On Tuesdays, Sen. Lindsey Port clears hours on her schedule to take feedback on cannabis legalization, allowing anybody with a concern or suggestion to get face time with the lead Senate sponsor.
A few thick folders sit within Port’s reach in her office. They’re filled with emails, reports, proposed amendments and other advice she’s accumulated during the more than 100 appointments she’s had since January in what she describes as the biggest undertaking of her time in the Legislature.
“I’ve met with everybody from students who want to make sure that there is peer-to-peer education on the dangers of marijuana to hemp farmers to criminal justice lawyers to concerned parents, people who don’t want cannabis legalized,” said Port, DFL-Burnsville. “Really, I have not said no to those meetings.”
As lawmakers return to the Capitol for the session’s remaining six weeks, the marijuana bill is nearing the end of a committee gauntlet.

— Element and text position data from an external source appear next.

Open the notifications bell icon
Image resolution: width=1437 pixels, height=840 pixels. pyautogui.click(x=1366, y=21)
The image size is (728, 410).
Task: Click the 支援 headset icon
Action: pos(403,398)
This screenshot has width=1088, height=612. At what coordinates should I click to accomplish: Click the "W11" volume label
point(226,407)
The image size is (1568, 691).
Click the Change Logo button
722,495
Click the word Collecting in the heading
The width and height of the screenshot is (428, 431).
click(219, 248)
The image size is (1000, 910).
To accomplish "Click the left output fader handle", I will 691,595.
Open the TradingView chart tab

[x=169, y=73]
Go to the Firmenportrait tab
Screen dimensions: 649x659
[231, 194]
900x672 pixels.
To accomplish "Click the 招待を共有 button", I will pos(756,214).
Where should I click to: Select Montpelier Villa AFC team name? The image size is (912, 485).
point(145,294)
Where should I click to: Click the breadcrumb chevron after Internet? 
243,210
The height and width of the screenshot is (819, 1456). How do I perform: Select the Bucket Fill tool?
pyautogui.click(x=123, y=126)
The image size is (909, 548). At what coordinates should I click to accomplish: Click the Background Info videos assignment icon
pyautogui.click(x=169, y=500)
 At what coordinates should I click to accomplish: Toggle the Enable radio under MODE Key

Votes on the House and Senate floor could happen yet this month, although differences in the bills before each body seem certain to push the plan into another round of negotiations.
“The Capitol has given this bill a full vetting,” said Rep. Zack Stephenson, DFL-Coon Rapids, whose now 291-page bill has been through 14 committees and has at least one to go. “And that’s I think one of the reasons why we’re poised to get the job done this year.”